Markets reacted moderately to the news, with the Canadian dollar weakening about a cent versus the US dollar, but it’s nothing more than market jitters at the moment.
As we’ve seen in the past, Trump likes to incite his supporter base with bold and brash statements. While the tariff threat is cause for concern, it’s also prudent to wait and see what actually materializes. This is likely how he will choose to form policy with Canada and Mexico—by making large overarching demands upfront, and then settling for a better deal on specific items.
Also, considering the tariff threat is tied to drugs and border control, the Canadian border is less of a concern. According to the CBC1, cases of people trying to enter the US from in-between northern checkpoints last year barely amounted to one percent of the total overall numbers.
This tariff would directly go against the United States-Mexico-Canada Agreement (USMCA)—which Trump negotiated during his prior term—so there is some precedence on reasonable dealmaking to fall back on.
A blanket tariff is likely to significantly impact a variety of sectors in both Canada and Mexico, such as the energy, auto, and agricultural industries.
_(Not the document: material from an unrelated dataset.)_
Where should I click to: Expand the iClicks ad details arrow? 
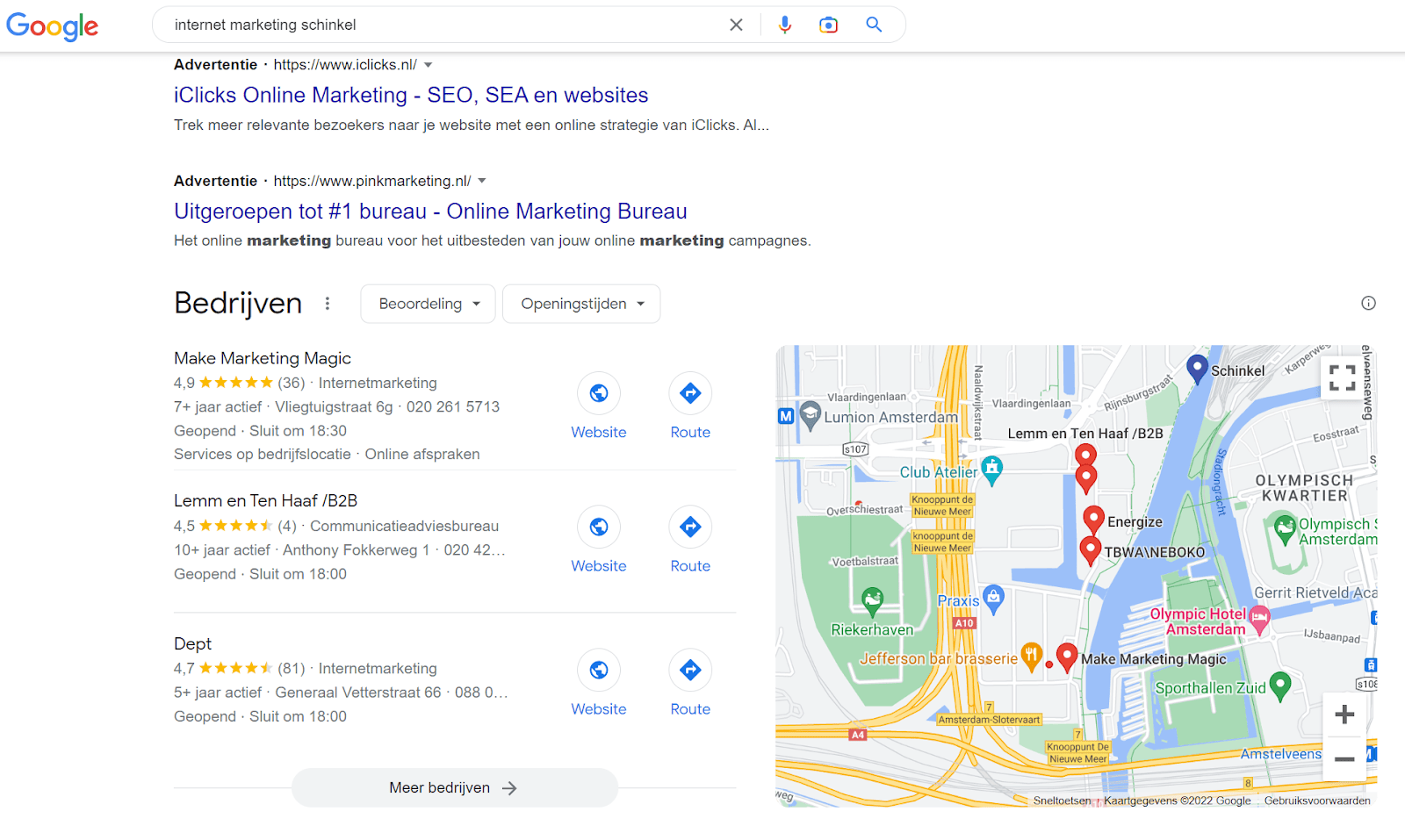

This will not leave American consumers unscathed, as it will affect downstream prices too. According to the Energy Information Administration (EIA), as of February 2024, 52% of petroleum imports into the US were from Canada and 11% from Mexico. That accounts for 4.42 million barrels per day imported, compared to consumption of 20.25 million barrels (as of 2023 annually) per day.
While petroleum products are the largest component of trade between Canada and the US, there is a significant amount of non-oil commodity and agricultural trade between the three countries. This ranges from automobiles and parts - the largest for Mexico and significant for Ontario - to food products and chemicals. There will no doubt be a negative impact on the Canadian and Mexican economies, but US consumers are likely to bear a significant amount of the costs through increased prices for goods and food prices.
The bottom line is that there has been some market reaction to the news, but nothing has changed materially. We don't know what will come of these tariff threats, when, and to what degree. It is prudent to expect more negotiations from a trade perspective between the three nations with the incoming administration. However, assuming what will come to fruition is nothing more than speculation. From an investment perspective, our view on equities and positioning are continuously reviewed, but we are unlikely to take action on this until we get more information as to what will be implemented.